--- ENTRIES PROVIDED Enclosed Below ---

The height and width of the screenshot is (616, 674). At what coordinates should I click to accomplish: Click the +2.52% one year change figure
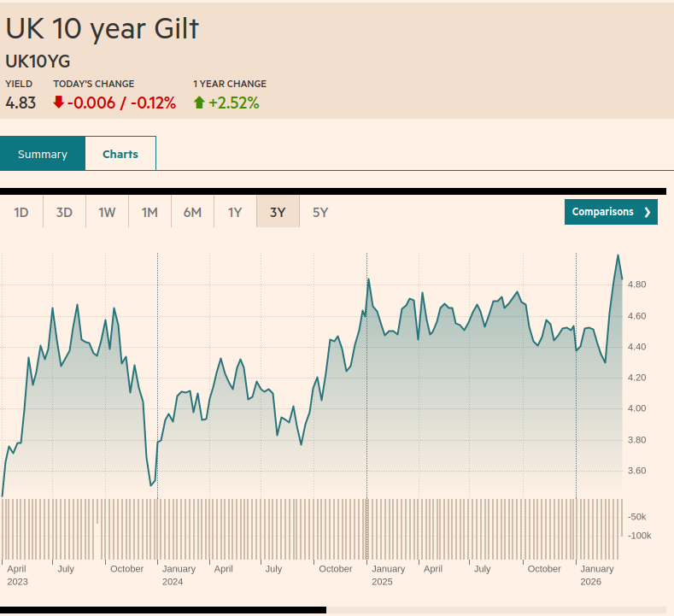click(233, 103)
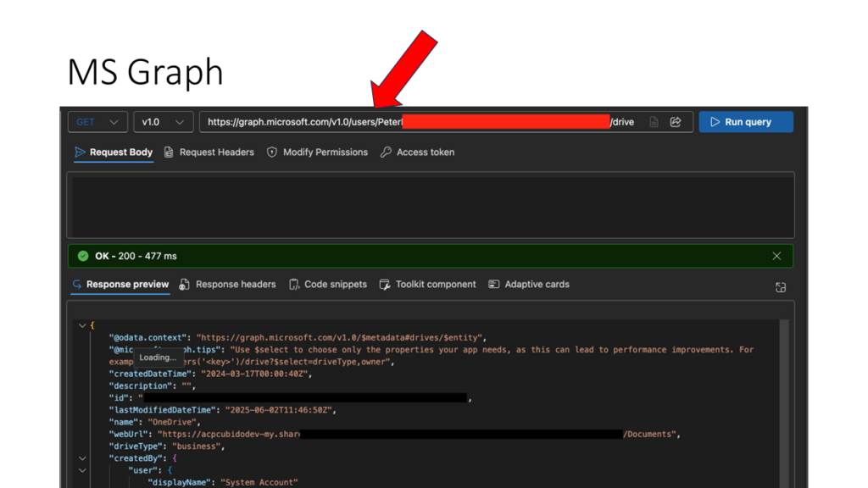Dismiss the OK - 200 status banner
Screen dimensions: 868x488
(776, 256)

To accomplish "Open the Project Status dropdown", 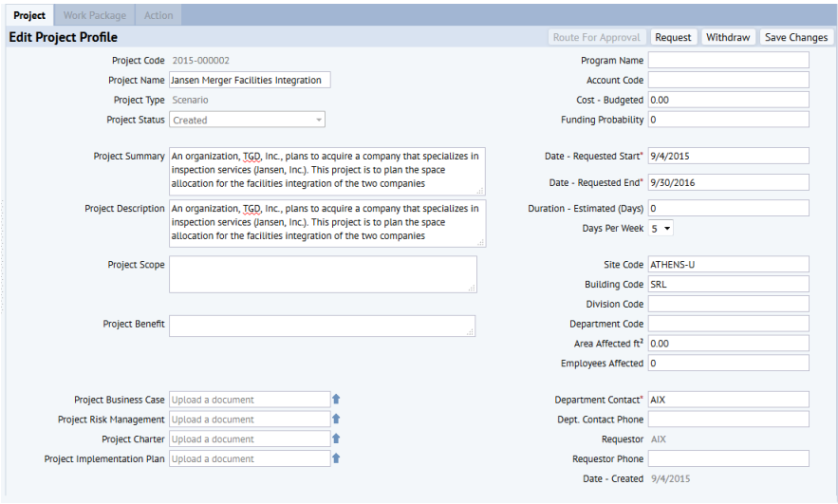I will pos(248,121).
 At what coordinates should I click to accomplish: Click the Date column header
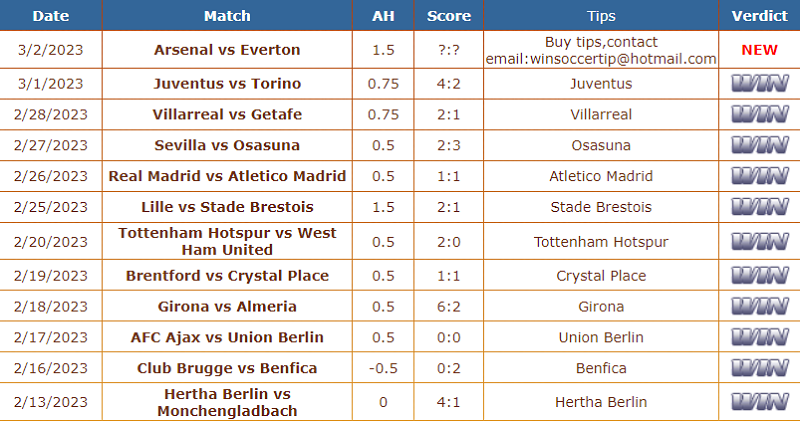[x=51, y=16]
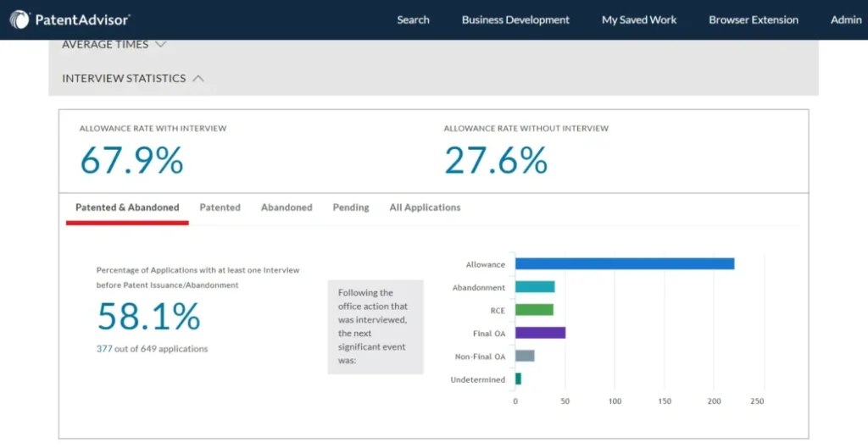Collapse the Interview Statistics section
The width and height of the screenshot is (868, 448).
(133, 78)
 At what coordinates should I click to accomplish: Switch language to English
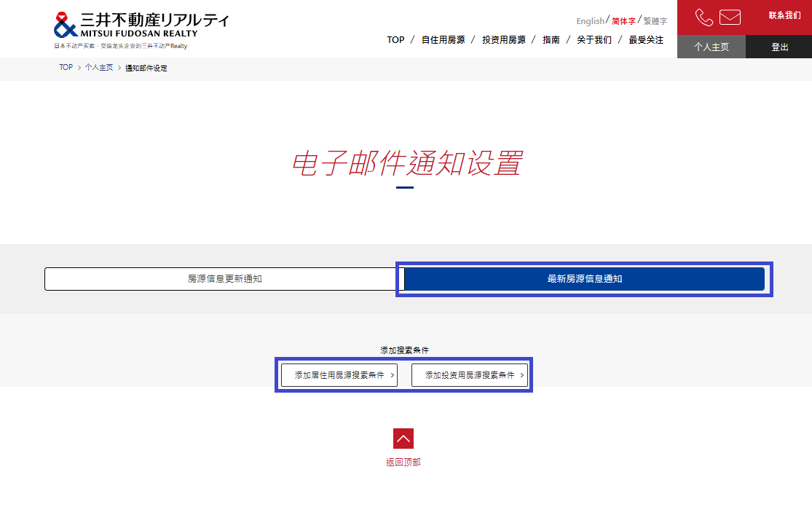[590, 21]
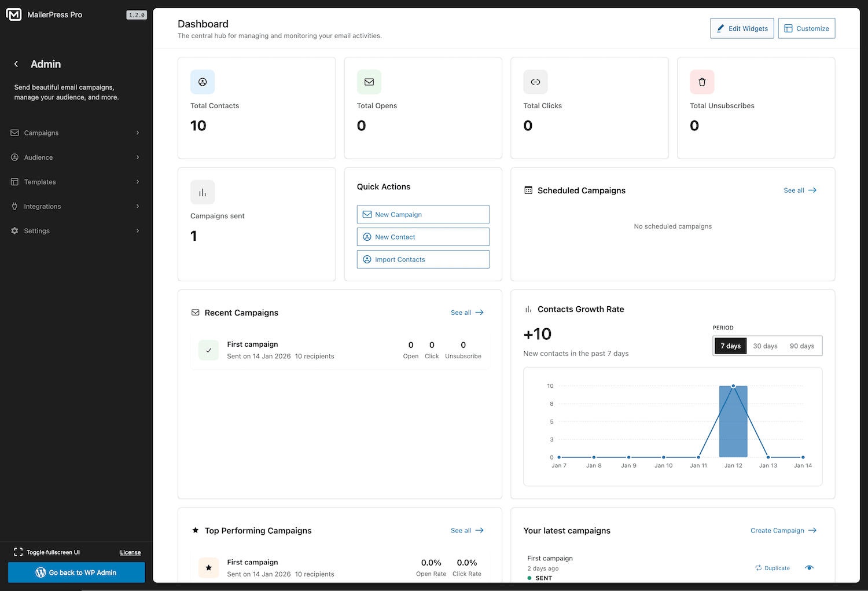
Task: Open the Templates menu item
Action: 40,182

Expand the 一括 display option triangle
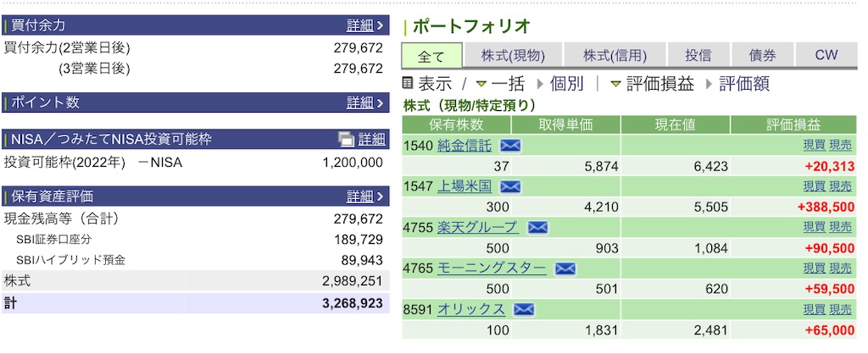(x=481, y=84)
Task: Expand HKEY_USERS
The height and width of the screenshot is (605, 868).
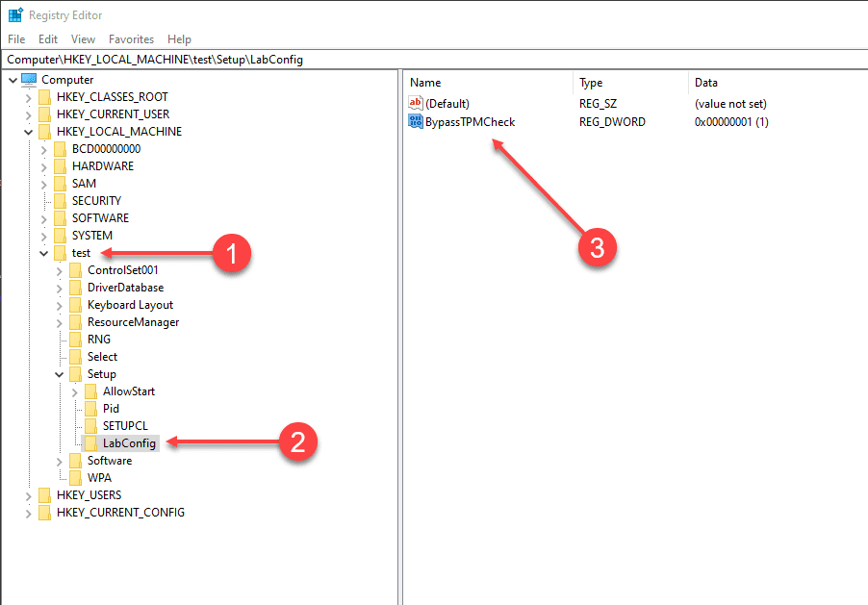Action: 28,495
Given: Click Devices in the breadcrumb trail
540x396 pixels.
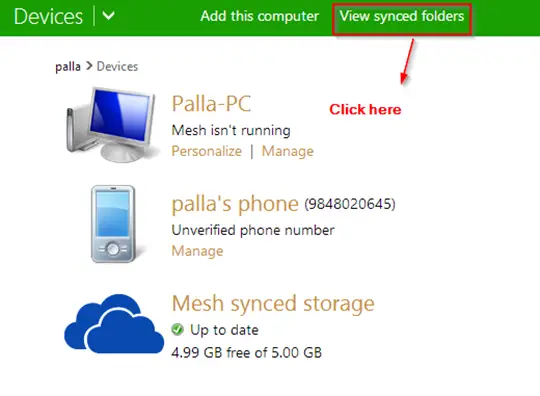Looking at the screenshot, I should (x=117, y=66).
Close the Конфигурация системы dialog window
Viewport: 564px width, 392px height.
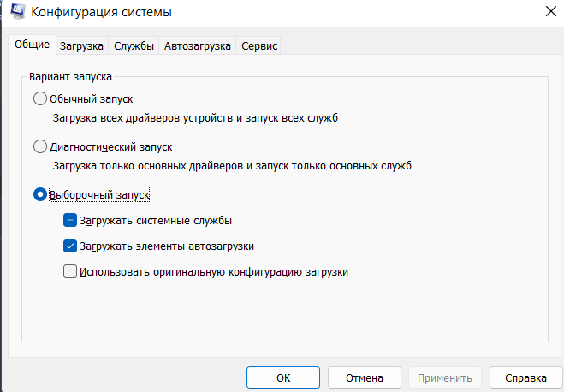pos(547,12)
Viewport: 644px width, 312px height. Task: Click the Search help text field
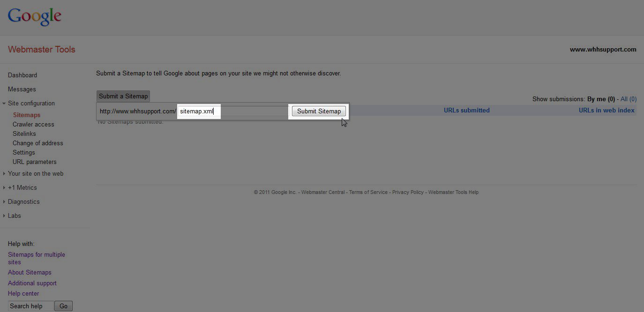(30, 306)
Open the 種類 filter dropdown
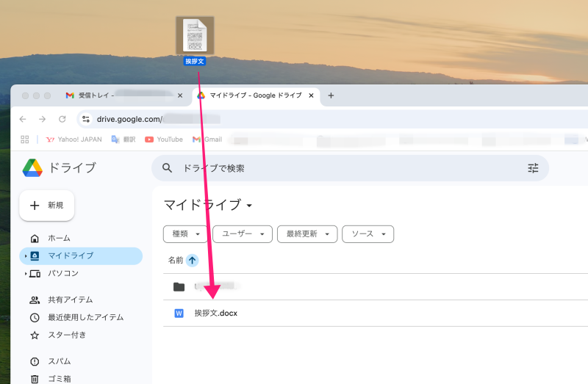Screen dimensions: 588x384 point(185,234)
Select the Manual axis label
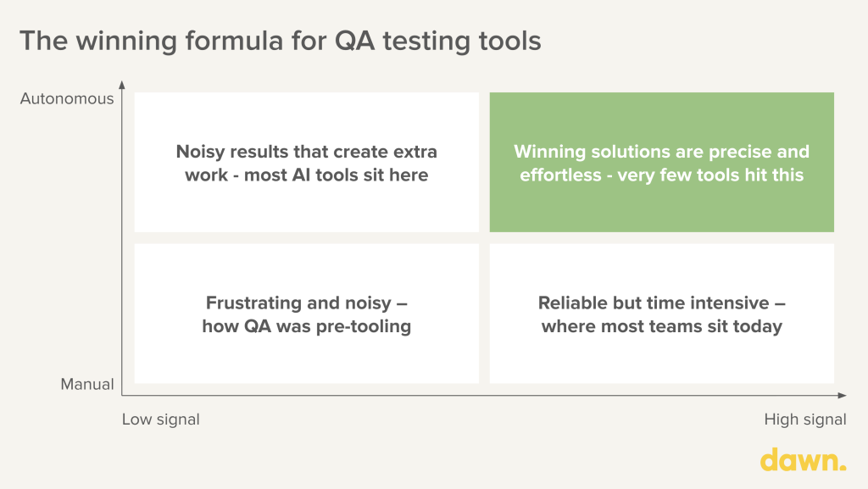 pos(86,385)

--- End of Enclosed ENTRIES PROVIDED ---

__TASK OBJECTIVE__
Write out exactly, with no pictures, each line from the one containing "Viewport: 564px width, 392px height." through the last line of the listing above, both included.

__ANSWER FOR THIS EXERCISE__
Viewport: 564px width, 392px height.
pos(547,12)
Viewport: 644px width, 312px height. Task: Click the Search help text field
(30, 306)
Open the 種類 filter dropdown
Screen dimensions: 588x384 point(185,234)
Select the Manual axis label
 pos(86,385)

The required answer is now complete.